Setelah ia merasa benar-benar menguasai kesadarannya kembali, pandangannya menyapu ke sekelilingnya, udara dingin yang ia rasakan memberikan aura yang menakutkan. Gelapnya malam semakin membuat tubuhnya menggigil kedinginan. Kesunyian ini seperti tatapan raksasa hitam yang tak kasat mata, seperti melotot ke arahnya dan itu membuatnya semakin merasa ketakutan. Ia bangkit dari tempat itu, ia bercara pada dirinya sendiri, suaranya serak dan pelan.
“Ini di mana?” gumannya, matanya masih menyisir seluruh area pantai itu, mencoba menangkap gerakan atau bayangan apa saja yang bisa dijadikan petunjuk. Ia mencoba menghela nafas panjang, terasa berat olehnya, dadanya naik turun dengan cepat saat ia mencoba mengingat sesuatu – apa saja – yang bisa membantunya mengingat kenapa ia berada di tempat itu sekarang.
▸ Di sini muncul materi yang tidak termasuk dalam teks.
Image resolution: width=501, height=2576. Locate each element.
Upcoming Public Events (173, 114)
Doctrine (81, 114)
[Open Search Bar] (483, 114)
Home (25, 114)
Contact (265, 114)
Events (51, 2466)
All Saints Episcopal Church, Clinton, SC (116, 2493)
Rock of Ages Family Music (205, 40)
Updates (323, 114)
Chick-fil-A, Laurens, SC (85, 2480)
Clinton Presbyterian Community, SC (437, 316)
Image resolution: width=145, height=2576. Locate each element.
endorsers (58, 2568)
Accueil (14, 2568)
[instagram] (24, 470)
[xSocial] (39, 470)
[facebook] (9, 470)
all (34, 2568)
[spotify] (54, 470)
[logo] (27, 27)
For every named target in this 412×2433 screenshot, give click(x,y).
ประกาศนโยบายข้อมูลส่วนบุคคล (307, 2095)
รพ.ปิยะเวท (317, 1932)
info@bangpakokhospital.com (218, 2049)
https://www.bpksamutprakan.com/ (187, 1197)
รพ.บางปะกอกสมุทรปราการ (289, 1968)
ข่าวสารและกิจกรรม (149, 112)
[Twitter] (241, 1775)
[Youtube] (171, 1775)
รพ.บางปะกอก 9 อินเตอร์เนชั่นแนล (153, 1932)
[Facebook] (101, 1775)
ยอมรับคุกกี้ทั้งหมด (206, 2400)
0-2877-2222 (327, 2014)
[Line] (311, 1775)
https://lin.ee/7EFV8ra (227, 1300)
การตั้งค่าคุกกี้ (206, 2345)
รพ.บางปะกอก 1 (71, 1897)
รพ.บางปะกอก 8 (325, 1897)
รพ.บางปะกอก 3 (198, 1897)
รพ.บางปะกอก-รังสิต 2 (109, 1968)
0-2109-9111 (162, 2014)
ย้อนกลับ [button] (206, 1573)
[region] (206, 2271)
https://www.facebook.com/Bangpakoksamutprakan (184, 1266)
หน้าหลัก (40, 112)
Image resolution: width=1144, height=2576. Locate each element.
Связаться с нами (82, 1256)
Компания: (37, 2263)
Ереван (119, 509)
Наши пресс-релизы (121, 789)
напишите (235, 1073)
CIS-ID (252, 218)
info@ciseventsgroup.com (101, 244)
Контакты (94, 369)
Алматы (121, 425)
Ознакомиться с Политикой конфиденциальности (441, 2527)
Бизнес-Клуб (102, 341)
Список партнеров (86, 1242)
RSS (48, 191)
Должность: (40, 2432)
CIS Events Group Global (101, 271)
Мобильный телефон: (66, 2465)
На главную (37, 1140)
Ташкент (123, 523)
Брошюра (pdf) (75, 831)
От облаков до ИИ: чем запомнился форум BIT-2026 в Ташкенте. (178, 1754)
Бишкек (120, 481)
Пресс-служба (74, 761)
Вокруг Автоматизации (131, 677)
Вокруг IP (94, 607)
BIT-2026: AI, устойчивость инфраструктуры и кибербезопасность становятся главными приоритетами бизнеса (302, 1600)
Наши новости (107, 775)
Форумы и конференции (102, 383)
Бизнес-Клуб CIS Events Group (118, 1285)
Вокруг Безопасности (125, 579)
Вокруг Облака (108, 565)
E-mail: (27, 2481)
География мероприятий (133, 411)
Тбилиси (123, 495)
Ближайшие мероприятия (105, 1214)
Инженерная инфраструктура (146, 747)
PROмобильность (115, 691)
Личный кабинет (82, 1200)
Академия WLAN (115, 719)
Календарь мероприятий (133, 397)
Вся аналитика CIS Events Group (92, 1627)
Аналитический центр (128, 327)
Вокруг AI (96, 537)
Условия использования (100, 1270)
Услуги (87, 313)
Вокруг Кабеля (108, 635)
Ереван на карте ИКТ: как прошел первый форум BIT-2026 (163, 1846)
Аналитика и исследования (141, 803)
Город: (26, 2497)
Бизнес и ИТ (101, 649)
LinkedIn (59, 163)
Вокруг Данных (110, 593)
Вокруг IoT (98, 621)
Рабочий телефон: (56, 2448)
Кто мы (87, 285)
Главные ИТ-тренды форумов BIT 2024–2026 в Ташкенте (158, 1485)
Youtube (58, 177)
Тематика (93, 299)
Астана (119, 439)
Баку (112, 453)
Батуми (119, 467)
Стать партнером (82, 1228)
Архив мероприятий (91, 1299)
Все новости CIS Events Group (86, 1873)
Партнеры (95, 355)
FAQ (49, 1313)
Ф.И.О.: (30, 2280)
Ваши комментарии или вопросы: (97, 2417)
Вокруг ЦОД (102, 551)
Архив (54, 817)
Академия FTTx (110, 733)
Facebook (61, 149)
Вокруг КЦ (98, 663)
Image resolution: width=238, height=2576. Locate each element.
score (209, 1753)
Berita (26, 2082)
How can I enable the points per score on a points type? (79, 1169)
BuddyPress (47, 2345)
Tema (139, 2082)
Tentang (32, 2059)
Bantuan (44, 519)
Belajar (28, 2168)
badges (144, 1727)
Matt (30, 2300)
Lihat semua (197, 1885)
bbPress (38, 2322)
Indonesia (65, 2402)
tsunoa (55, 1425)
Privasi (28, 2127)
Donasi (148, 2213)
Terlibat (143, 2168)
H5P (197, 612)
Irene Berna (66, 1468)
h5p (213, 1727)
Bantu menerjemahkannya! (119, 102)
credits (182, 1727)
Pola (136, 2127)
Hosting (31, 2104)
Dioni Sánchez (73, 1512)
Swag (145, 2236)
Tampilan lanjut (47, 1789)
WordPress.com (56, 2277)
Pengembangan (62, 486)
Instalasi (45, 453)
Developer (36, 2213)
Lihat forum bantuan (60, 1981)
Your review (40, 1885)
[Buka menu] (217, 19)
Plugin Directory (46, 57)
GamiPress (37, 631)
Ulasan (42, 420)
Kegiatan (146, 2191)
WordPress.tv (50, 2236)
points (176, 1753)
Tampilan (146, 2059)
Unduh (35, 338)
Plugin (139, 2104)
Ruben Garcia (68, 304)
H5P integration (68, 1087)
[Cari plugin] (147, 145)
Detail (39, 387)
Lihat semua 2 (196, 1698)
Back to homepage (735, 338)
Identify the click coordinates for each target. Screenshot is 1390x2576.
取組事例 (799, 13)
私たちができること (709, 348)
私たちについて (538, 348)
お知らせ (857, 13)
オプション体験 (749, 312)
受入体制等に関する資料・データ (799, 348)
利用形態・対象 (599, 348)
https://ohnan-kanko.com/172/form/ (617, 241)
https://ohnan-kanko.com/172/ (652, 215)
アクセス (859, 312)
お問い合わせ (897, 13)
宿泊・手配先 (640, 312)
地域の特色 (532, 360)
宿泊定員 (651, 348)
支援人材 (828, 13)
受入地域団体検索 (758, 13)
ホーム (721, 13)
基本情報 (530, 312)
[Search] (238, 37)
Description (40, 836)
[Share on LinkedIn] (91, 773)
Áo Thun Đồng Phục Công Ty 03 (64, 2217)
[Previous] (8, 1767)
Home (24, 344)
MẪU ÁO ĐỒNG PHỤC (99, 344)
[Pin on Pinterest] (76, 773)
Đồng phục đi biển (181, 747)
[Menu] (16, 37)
Namun pikirannya kosong, ia benar-benar tak bisa mengingat apapun.
“Kenapa aku tidak mengingat apa-apa?” ia memegang kepalanya yang terasa pusing, dan sesaat kemudian ia kembali terduduk di atas pasir pantai itu. Terduduk diam.
Seperti teringat sesautu, ia mencubit lengannya dan, “Auh ... “ ia merasakan sakit, dan itu pertanda bahwa dia tidak sedang bermimpi.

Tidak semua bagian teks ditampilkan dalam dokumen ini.